The problem isn’t the faith itself. The faith of Jesus is one of healing and liberation, celebrating the created dignity of all humans and the infinite, redemptive beauty and possibilities in all people and all cultures. The problem is the culture of white supremacy that festers around many forms of white Christians culture, and the even greater prominence of apathy and disinterest among even more Christians and churches.
Given this context and history, it is the call of every white pastor and every white Christian in this country to specifically and clearly reject and denounce all forms of white supremacy. People of color manifest the image and glory of God every bit as much as those of us who are called white. Asian Americans, Black Americans, Latin Americans belong in this country and have a right to liberty and flourishing every bit as much as the descendants of Europeans. And let’s be frank: Native Americans’ claims to belonging and these rights are doubly, triply, infinitely stronger.
As Jesus began his ministry, John the Baptizer quoted the prophets to say he was preparing the way, that every valley be lifted up and every mountain be made low, that all flesh could see the glory of God together. None made lower, none seeking to be higher, all flesh together. This is the anti racist, beloved community call of every disciple of Jesus and every church that bears his name. It is to stop centering and preferring the history, the culture, the theology, and the privilege of those who for centuries, churches have lifted up too high. And it is to humbly learn from and celebrate and center and prize the history, the culture, the theology, and the beauty of those who for centuries, churches have sought to make or keep low.

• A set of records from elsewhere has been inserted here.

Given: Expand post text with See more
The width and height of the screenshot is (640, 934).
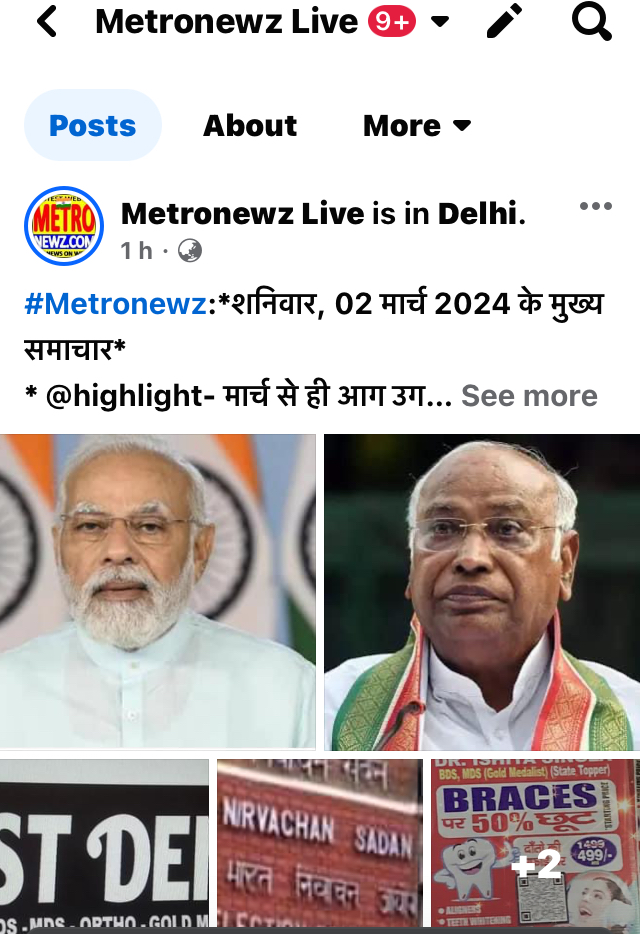Looking at the screenshot, I should tap(529, 396).
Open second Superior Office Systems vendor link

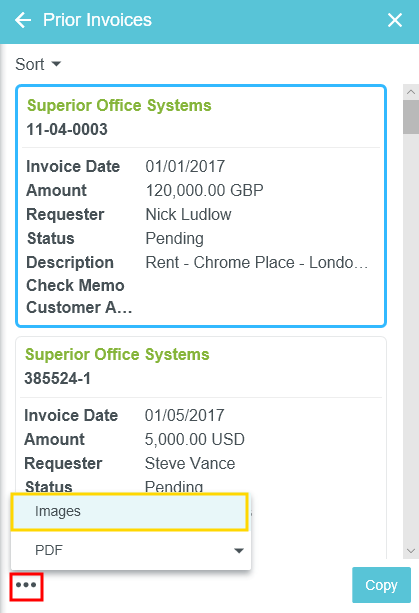coord(117,355)
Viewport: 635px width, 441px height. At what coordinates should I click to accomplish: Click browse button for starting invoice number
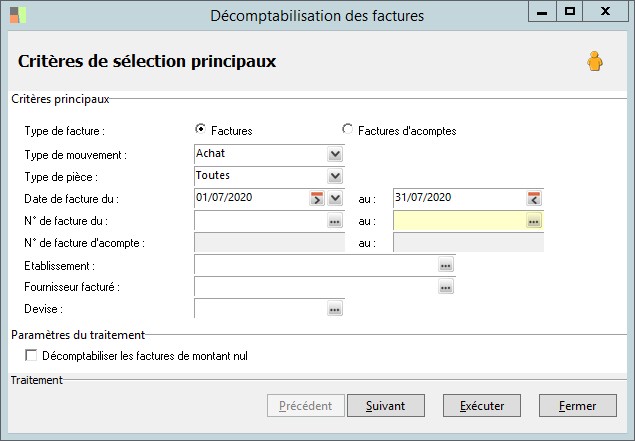(x=335, y=221)
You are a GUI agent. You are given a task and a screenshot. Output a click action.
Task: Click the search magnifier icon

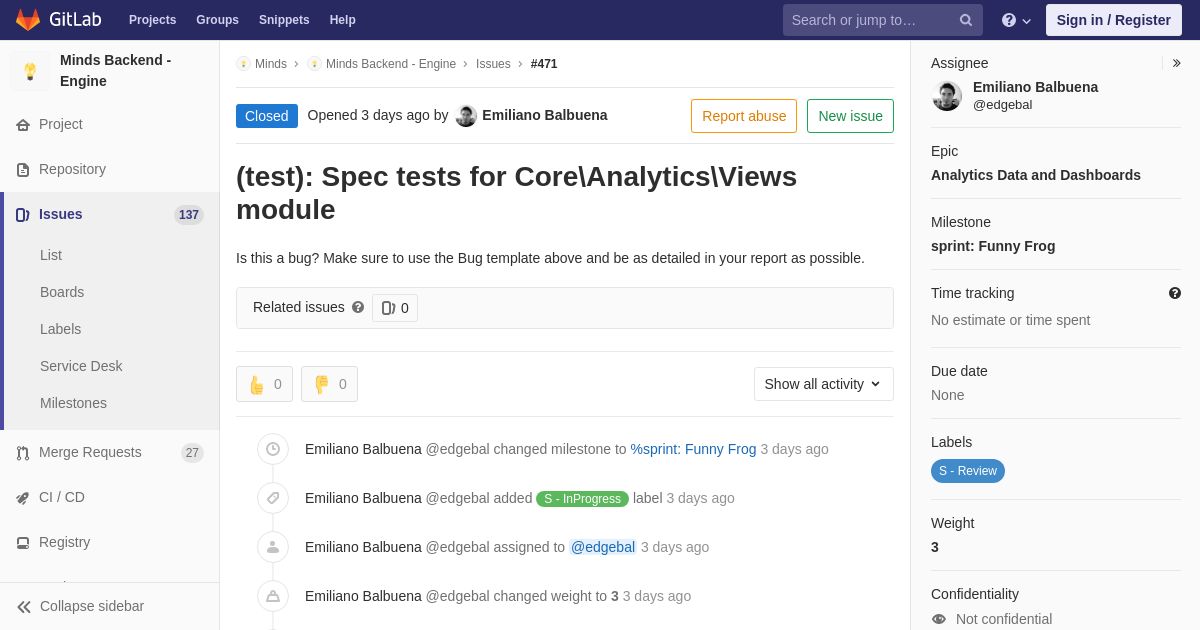(966, 20)
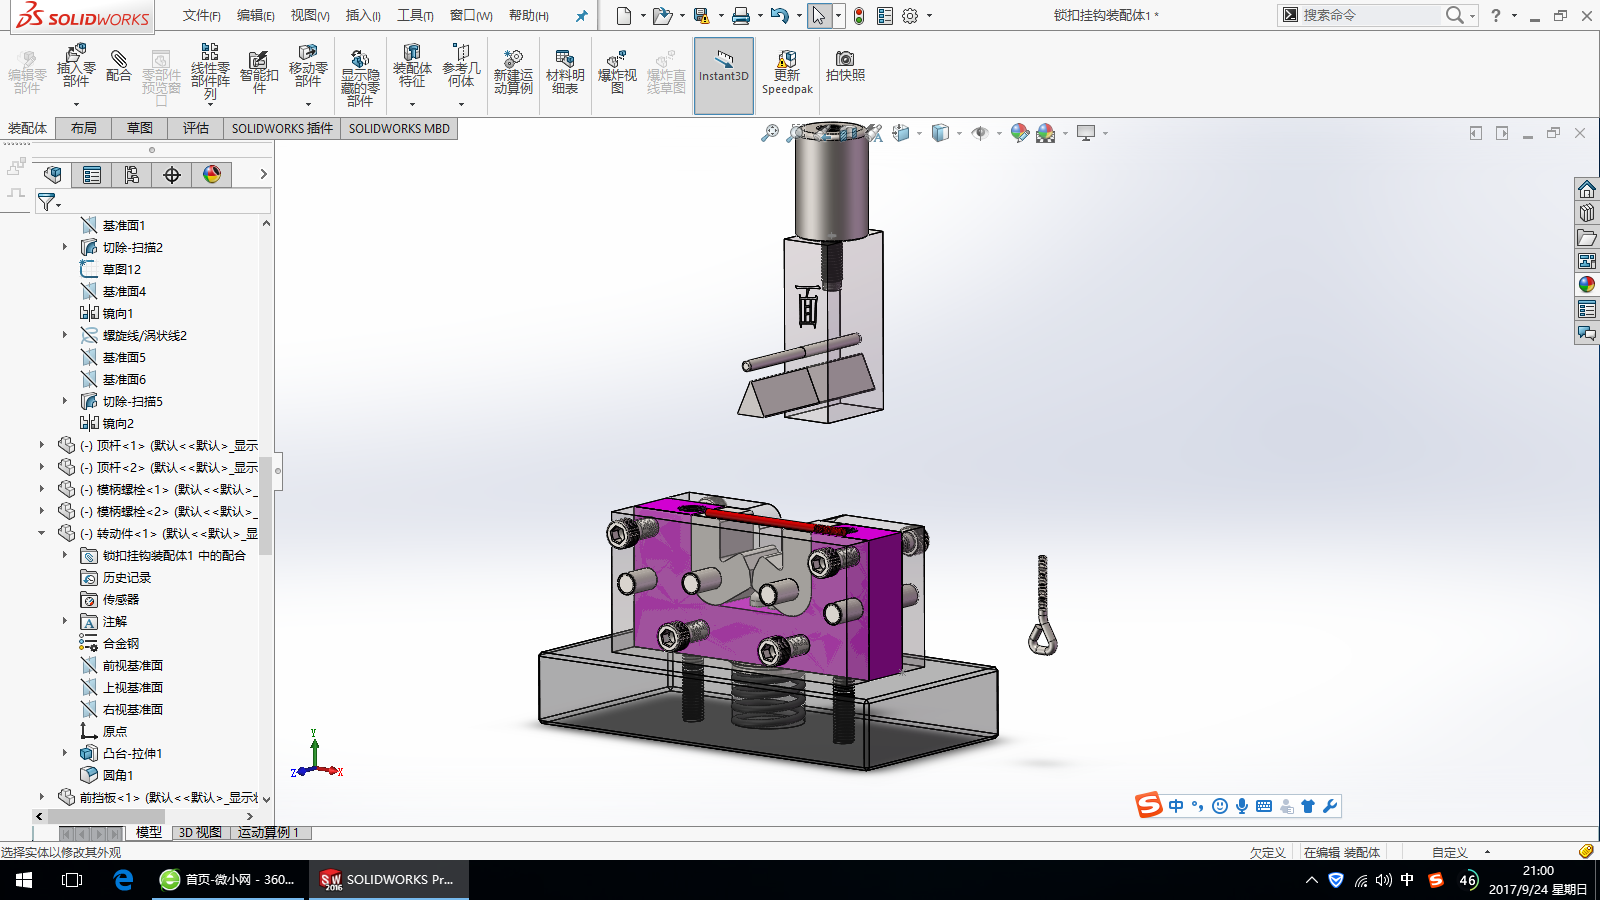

All flesh – the Black flesh of grieving families in Buffalo, the Asian flesh of grandmothers terrified to walk alone in our cities, the queer flesh scorned and rejected by churches and families, even white flesh that was never meant to be elevated or centered – yearns to see the glory of God together. Those that bear the name of the risen Christ, keeper of the beautiful vision of beloved community for us all, dare hope and strive for nothing less.